Hippocampe
Hippocampe

Spectacle de la compagnie Le 13ème cri (69), vu à l'Impro Club d'Avignon dans le cadre du Festival OFF 2023.

 

Mise en scène et interprètes : Johanna Tixier et Jérémy Jeannès

Création sonore : Yannick Loubet

Création lumière : Quentin Myon

Genre : Théâtre / improvisation

Public : à partir de 7 ans 

Durée : 1h

 

Qui n’a jamais rêvé de vivre en pleine conscience la réalité d’un rêve ? De goûter les saveurs de l’hypnagogique cher à Dali et poursuivre cette dynamique onirique jusque dans les tréfonds des puissances créationnelles du songe ?! Hippocampe, c’est cela. Un voyage envoutant dans les mystères du rêve.

 

Et voici la splendeur du protocole suivi pour ce faire : le public dans le théâtre, deux rayonnants comédiens sur scène, un musicien endormi. Réveiller le musicien. Les comédiens demandent alors au public de choisir un des cinq sens du perceptif humain et de laisser agir le pouvoir d’évocation immédiate inhérente à ce choix. Pour nous, ce fut le toucher et un spectateur se souvint d’un contact récent avec du scotch, qui collait…La colle, se souvenir , se souvenir…La colle Cléopâtre, la petite peau qui se détache après un contact avec la colle glue, être collé à l’école, être collé à l’autre, être à la colle nous apprendra aussi un monsieur rappelant que l’expression signifiait à l’époque vivre avec quelqu’un sans être marié…Ainsi vont émerger dans une infusion collective la saveur déjà pré onirique de ces résurgences mémorielles…Tiens, tiens, l’hippocampe, au-delà de ce petit animal marin bien connu, ne serait-il pas dans le cerveau autre chose que le siège de la mémoire par lequel va s’assoir en majesté la force récréative de la narration cérébrale qu’est le rêve? Eh bien si !
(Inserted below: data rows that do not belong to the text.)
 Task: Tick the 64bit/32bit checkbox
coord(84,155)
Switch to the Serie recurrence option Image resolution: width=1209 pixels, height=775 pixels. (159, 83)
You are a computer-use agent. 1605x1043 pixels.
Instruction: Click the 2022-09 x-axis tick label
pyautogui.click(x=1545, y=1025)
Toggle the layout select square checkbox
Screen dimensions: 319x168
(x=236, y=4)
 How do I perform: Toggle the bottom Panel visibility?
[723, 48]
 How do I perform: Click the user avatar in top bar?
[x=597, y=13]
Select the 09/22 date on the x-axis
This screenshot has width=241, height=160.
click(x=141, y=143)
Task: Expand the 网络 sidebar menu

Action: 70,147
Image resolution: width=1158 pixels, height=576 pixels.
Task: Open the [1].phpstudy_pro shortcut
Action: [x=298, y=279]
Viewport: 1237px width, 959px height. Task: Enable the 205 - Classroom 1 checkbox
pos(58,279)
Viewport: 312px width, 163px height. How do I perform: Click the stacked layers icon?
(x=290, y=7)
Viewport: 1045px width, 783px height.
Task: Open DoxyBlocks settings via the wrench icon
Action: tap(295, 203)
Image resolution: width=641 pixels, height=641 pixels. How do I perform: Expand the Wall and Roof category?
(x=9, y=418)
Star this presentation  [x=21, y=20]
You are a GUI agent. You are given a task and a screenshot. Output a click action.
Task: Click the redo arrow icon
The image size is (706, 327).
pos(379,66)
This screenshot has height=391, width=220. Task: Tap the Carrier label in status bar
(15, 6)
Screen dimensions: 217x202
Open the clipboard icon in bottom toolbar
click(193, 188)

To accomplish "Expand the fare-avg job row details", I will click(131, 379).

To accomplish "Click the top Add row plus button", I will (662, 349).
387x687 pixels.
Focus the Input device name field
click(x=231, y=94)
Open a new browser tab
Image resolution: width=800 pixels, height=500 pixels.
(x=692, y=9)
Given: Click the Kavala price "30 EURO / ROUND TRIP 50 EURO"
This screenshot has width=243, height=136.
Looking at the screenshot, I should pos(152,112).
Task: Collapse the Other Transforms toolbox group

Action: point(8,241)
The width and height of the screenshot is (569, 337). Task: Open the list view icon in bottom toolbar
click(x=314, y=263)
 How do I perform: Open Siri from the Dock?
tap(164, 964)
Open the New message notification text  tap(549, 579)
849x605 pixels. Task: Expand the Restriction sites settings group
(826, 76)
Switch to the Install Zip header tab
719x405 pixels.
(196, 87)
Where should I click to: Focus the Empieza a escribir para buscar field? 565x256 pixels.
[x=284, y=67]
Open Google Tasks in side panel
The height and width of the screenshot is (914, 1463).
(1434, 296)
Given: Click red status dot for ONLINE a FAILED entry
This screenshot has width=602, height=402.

Fin de ce partage. Nous, public, comprenons que nourris de cette effusion collective résultant du choix du sens, les deux comédiens vont à présent improviser notre rêve devant nos yeux grands ouverts, cœurs et esprits embarqués dans cette plongée dans les arcanes de la psyché.

Aucun mot ne sera partagé entre les comédiens ; seuls, un regard et une étreinte. Etreinte qui nous étreint , nous saisit, nous suspend de l’espace-temps en place, et ne nous ramènera aux rives de la conscience ordinaire qu’une heure plus tard…Une heure qui ne se quantifiera alors pas autrement que par la densité qualitative de l’éblouissement par le songe qui promet d'ores et déjà sa valeur transformative pour l’être qui va la franchir. En d’autres termes ? Le temps n’existe plus.

« Notre » rêve fut d’une fantaisie, d’une beauté, d’une sensibilité incroyable. Les sens de la colle furent tous passés en revue dans un travail de création dramatique et poétique de haut vol. Dans notre rêve, on a ri, on a pleuré, on a été surprit des rebondissements, nous nous sommes émerveillés. Impressionnés aussi. Impressionnée par la qualité, le professionnalisme de deux comédiens talentueux, à la générosité rare et à l’inventivité qu’une intelligence commune embrase de manière limpide douce et coordonnée.  Leur voix aussi, les deux ont une voix surréalistiquement belle qu’ils modulent génialement au gré des atmosphères et des personnages. Le musicien y trouve aussi sa juste et merveilleuse place à la manière toute aussi géniale que ses partenaire en les accompagnant et en nous accompagnant dans les rythmiques de ce rêve en revêtant et révélant toute une poétique. Les personnages du rêve s’enchaînent, se déchaînent,  on retrouve les leviers du travail du rêve théorisé par Freud, de la condensation au déplacement. On ressent à la fois la folie anarchique et inventive du songe tout en étant précisément scotché par la rigueur structurale nécessaire à la proposition théâtrale ( les enchainements rythmiques, les punchlines, les chutes ). Notons aussi une création lumière qui s’improvise elle aussi dans la magie de cet équilibre.

Magique. C’est le mot. Tel fut ce voyage. Mais alors, quel est le truc ? Il s’appelle certainement le talent , le travail, la bonté belle et sensible de qui veut donner à vivre jusqu’au bout la saveur des imaginaire à l’ouvrage.

Que tous nos endormissements s’accompagnent du réveil de cette même magie improvisatrice, notre conscience en aura vu en tout cas un merveilleux exemple.

Je compte bien rêver à nouveau avec eux et par eux. Un tout nouveau rêve bien sûr, que l’aléatoire de l’improvisation rend si unique et précieux.